Source: Pioneer 8600
Amp: Aura 2150 (75 x 4 @ 4ohms)
Subwoofer: disconnected
My doors are thoroughly deadened with Raamat and I have two layers of ensolite on my front doors (where I installed these speakers). 

I sold my JL components today and decided that I wasnt going to drive around without any tunes so I went ahead and switched the JLs for the Aura MR52 braxials as a "temporary" solution. I had always heard good things about these Auras, especially the tweeter but I was absolutely blown away. 

Its a hard thing to describe but I actually prefer listening to these speakers than my old component set. The soundstage is inevitably low because of the placement of the speakers in my doors but they sound so clear and vibrant yet never got harsh on me like the JL tweeters did on some occasions. 

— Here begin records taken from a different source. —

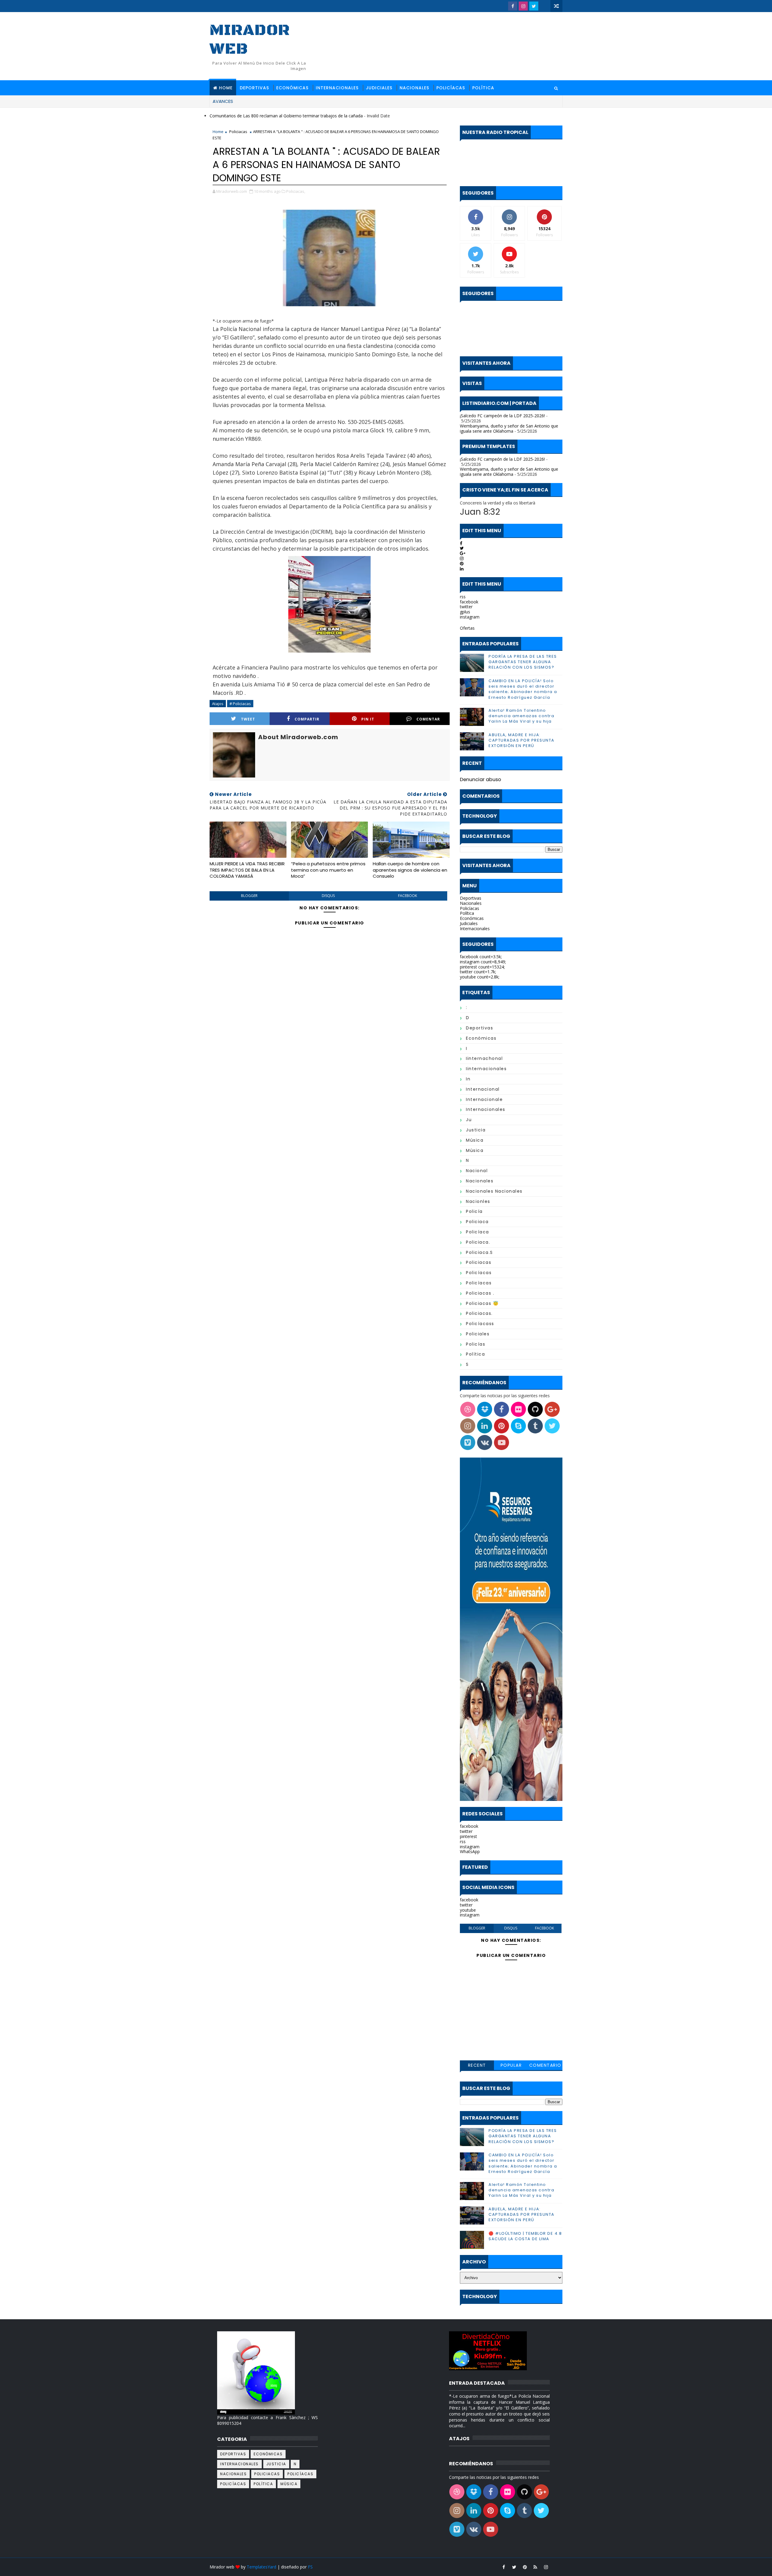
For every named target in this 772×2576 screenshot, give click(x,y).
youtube (468, 1910)
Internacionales (337, 88)
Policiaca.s (479, 1252)
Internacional (483, 1089)
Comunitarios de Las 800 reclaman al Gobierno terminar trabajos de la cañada (286, 116)
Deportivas (254, 88)
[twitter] (533, 6)
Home (226, 88)
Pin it (367, 719)
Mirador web (250, 40)
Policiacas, (295, 191)
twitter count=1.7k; (478, 972)
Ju (469, 1120)
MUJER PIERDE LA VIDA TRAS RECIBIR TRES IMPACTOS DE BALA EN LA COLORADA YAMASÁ (247, 869)
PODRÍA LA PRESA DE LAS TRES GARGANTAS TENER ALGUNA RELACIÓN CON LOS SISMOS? (523, 662)
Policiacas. (479, 1313)
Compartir (307, 719)
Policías (475, 1344)
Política (483, 88)
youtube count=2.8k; (479, 977)
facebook (407, 895)
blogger (249, 895)
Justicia (476, 1130)
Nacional (477, 1171)
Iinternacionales (486, 1069)
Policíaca (477, 1232)
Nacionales (414, 88)
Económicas (292, 88)
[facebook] (512, 6)
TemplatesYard (261, 2567)
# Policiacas (240, 703)
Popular (511, 2065)
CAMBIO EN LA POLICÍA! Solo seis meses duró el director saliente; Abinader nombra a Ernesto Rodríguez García (523, 689)
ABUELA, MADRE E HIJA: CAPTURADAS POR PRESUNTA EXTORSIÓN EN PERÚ (522, 740)
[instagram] (523, 6)
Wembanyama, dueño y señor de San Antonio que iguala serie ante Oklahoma (509, 428)
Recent (477, 2065)
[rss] (535, 2566)
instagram (469, 617)
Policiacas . (480, 1293)
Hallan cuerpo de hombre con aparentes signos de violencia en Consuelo (410, 869)
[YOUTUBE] (544, 6)
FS (310, 2567)
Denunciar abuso (480, 779)
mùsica (474, 1150)
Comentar (428, 719)
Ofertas (467, 628)
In (468, 1079)
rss (463, 596)
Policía (474, 1211)
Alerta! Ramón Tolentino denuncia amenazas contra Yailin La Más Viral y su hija (521, 716)
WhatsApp (470, 1851)
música (474, 1140)
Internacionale (484, 1099)
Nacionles (478, 1201)
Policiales (477, 1334)
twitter (466, 606)
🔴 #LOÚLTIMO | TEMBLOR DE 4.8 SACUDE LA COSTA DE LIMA (525, 2236)
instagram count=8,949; (483, 962)
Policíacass (480, 1324)
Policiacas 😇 (482, 1303)
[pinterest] (524, 2566)
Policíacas (450, 88)
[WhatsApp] (556, 2566)
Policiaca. (478, 1242)
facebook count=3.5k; (481, 956)
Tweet (248, 719)
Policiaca (477, 1222)
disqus (328, 895)
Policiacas (238, 131)
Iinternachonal (484, 1058)
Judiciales (379, 88)
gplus (465, 612)
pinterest (468, 1836)
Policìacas (479, 1283)
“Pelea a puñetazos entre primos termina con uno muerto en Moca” (328, 869)
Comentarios (545, 2066)
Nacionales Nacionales (494, 1191)
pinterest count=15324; (482, 967)
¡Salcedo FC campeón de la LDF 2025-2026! (502, 415)
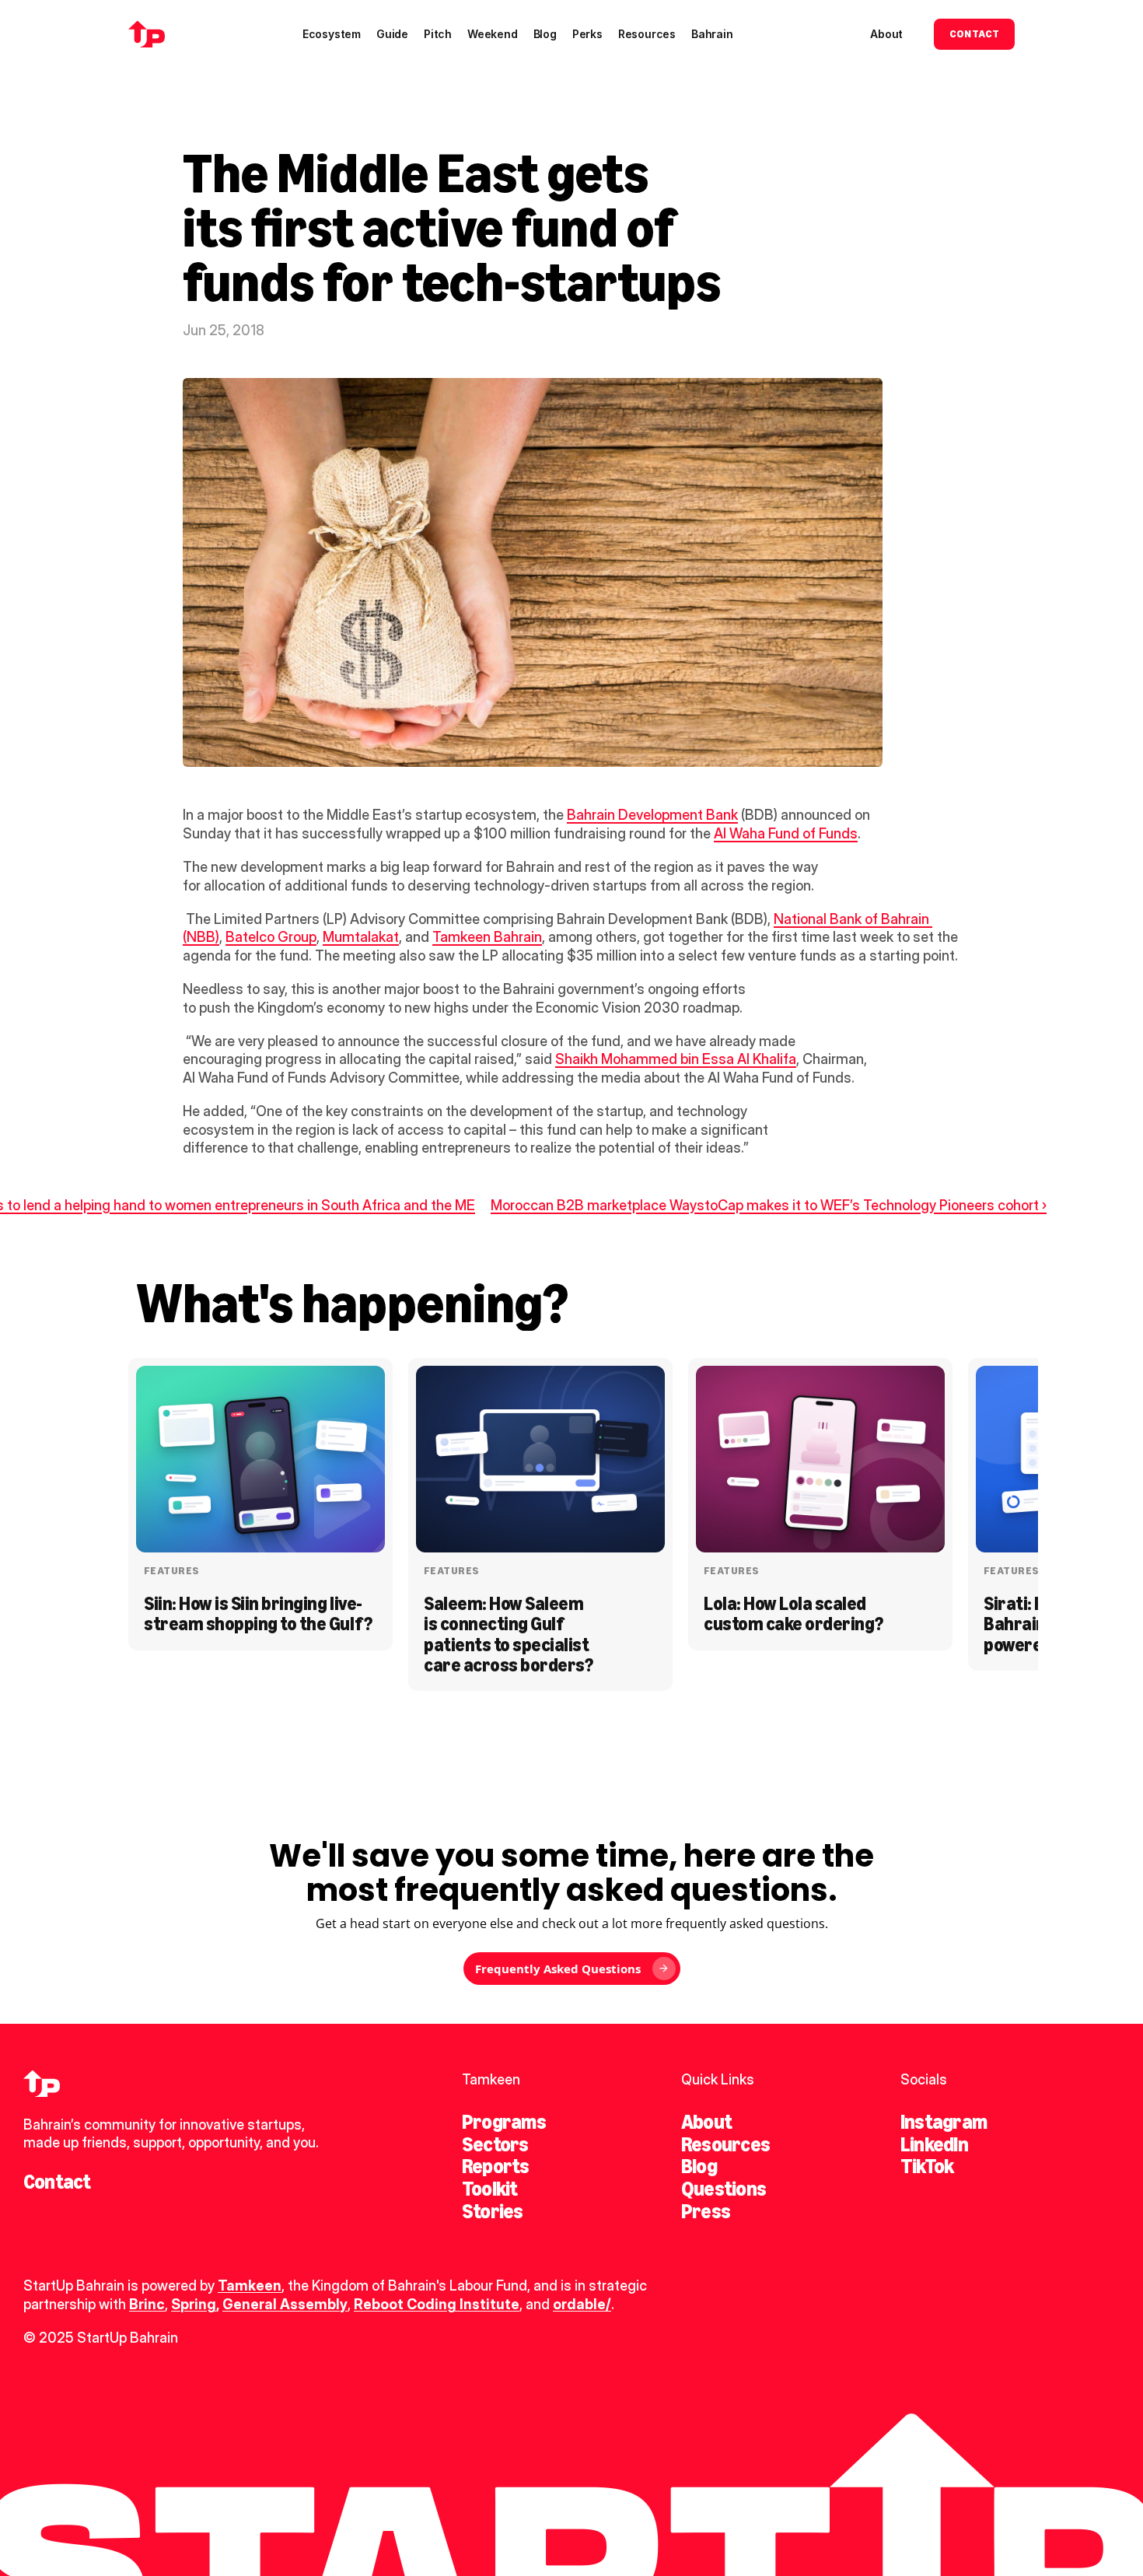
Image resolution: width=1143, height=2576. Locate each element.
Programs (504, 2121)
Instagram (943, 2121)
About (706, 2121)
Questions (723, 2188)
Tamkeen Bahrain (487, 937)
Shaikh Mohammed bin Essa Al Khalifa (675, 1059)
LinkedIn (934, 2144)
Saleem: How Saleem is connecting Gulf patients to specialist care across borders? (508, 1634)
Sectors (495, 2144)
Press (705, 2211)
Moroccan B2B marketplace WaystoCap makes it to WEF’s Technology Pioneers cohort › (769, 1205)
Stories (492, 2211)
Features (171, 1570)
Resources (725, 2144)
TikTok (926, 2166)
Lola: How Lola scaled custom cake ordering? (793, 1613)
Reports (496, 2166)
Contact (57, 2181)
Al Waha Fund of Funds (786, 833)
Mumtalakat (361, 937)
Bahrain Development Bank (652, 815)
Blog (699, 2166)
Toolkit (490, 2188)
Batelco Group (270, 937)
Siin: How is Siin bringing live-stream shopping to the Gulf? (258, 1613)
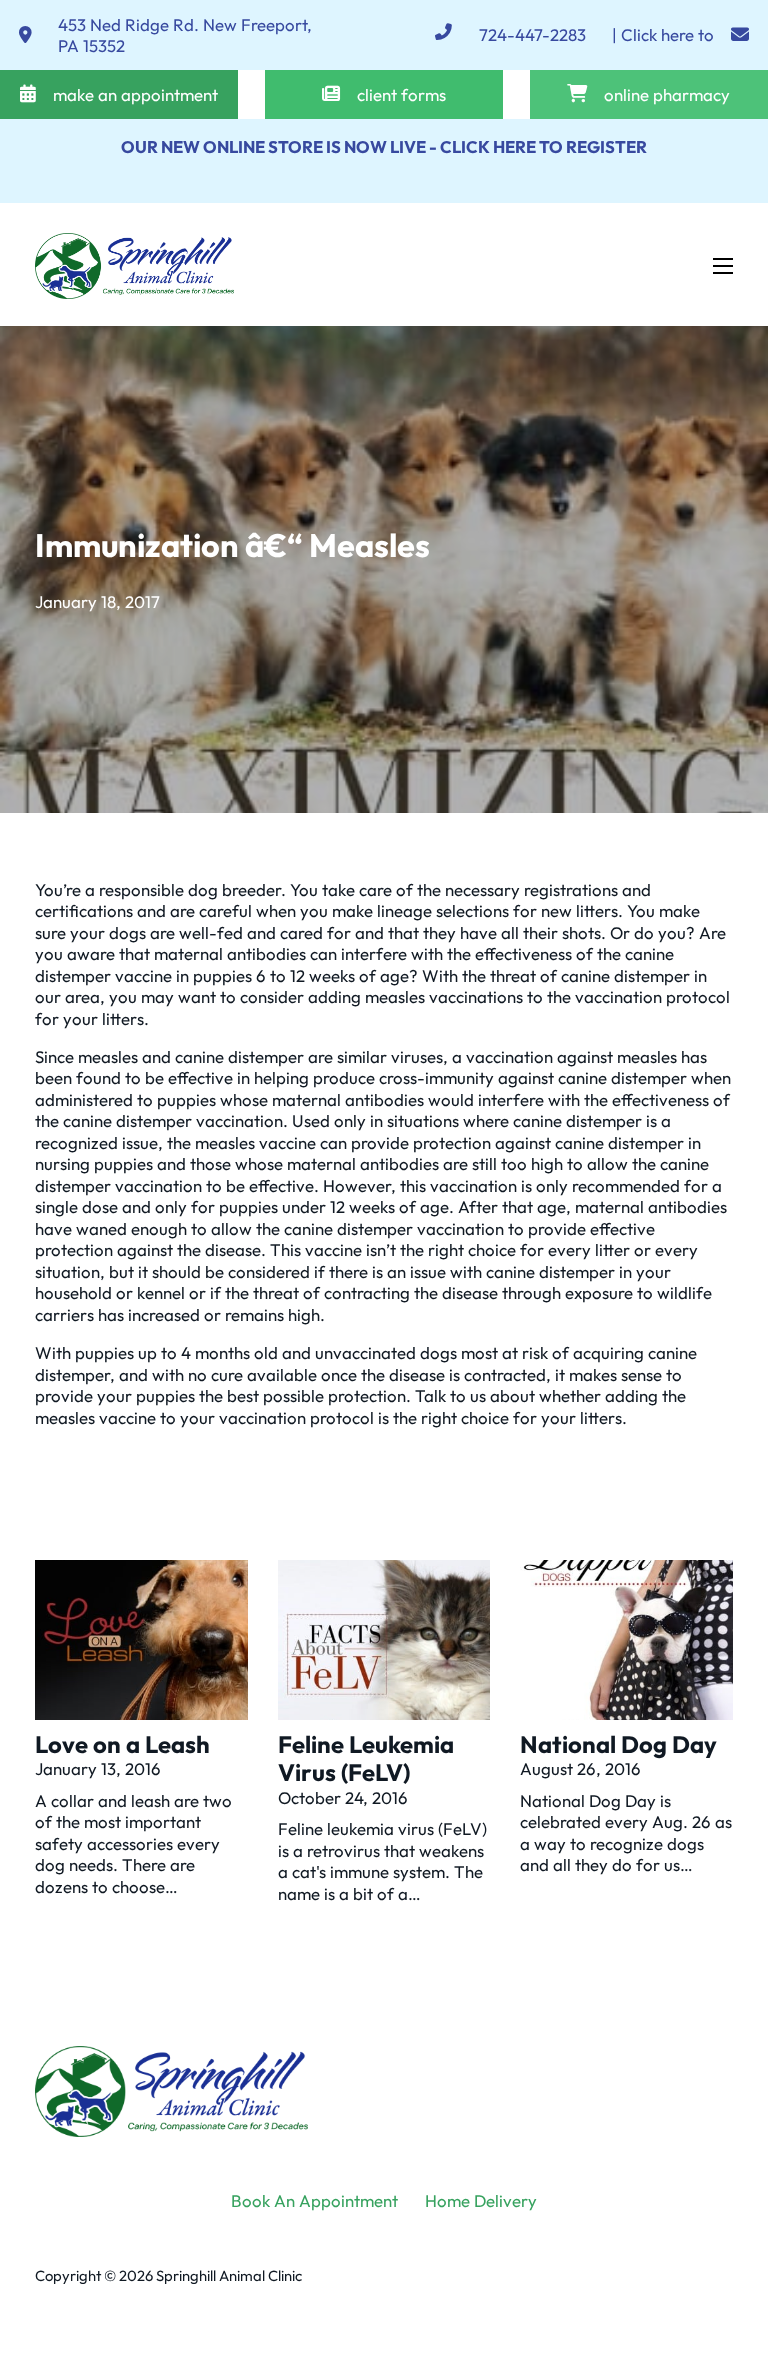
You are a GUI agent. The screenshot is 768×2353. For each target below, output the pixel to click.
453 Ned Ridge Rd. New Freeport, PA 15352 (185, 35)
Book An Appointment (314, 2200)
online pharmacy (667, 94)
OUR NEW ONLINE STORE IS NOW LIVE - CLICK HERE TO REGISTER (384, 146)
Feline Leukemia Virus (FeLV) (366, 1758)
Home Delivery (481, 2200)
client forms (401, 94)
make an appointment (135, 94)
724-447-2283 (532, 34)
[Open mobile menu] (723, 266)
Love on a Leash (122, 1744)
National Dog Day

After installing them I drove to Shlotzskys to get a sandwich (hadnt eaten all day) and I was thoroughly enjoying my music until I heard the sound of rain. At this point, it was getting dark but when I looked for the rain outside it wasnt really raining... it was coming from my speakers! The song had switched to Jack Johnson's _Banana Pancakes_ and I never knew that it was actually supposed to be raining in the background when he starts off that song. I was amazed that the speakers had actually tricked my ears like that... with all the other speakers that I had listened to that song with, I always thought that my copy of the song was really staticky... but it wasnt, my speakers just werent able to reproduce that subtlety like these Auras. 

These speakers really bring out all the imperfections from my low bit rate MP3s and especially my ipod. The midbass is right on par with the JL XR component set and these speakers are smaller. I am now seriously debating on whether I should just leave these speakers in my truck for a while... my wallet would definitely thank me if i do. 

Anways, I would say that these are the best speakers that I have every heard for what I paid for them ($80 I think???) For a one speaker solution under $100, these are the speakers to get. I wont be selling these anytime soon now that I actually got to hear them.


----------



## Mless5 (Aug 21, 2006)

Thanks for your review, I will definately look into these. Are they still in your doors? What kind of quality do you use on your IPOD? Is it possible to separate tweeters from the mid? 

Thanks!


----------



## Guest (Apr 2, 2007)

Mless5 said:


> Thanks for your review, I will definately look into these. Are they still in your doors? What kind of quality do you use on your IPOD? Is it possible to separate tweeters from the mid?
> 
> Thanks!


Yeah, theyre still in my doors. I should be getting some Seas CA18RNX's tomorrow though, so these will be coming out. 

I just download from kazaa and then load whatever i find on my ipod. Its a braxial set, so I dont think you can seperate the tweeters from the mid.


----------



## Xander (Mar 20, 2007)

LopezEL said:


> Yeah, theyre still in my doors. I should be getting some Seas CA18RNX's tomorrow though, so these will be coming out.


When you take them out, will you be selling them? Because I might be interested. Depends on my $ situation though, everything is up in the air for me right now. Should be settled in a little while.


----------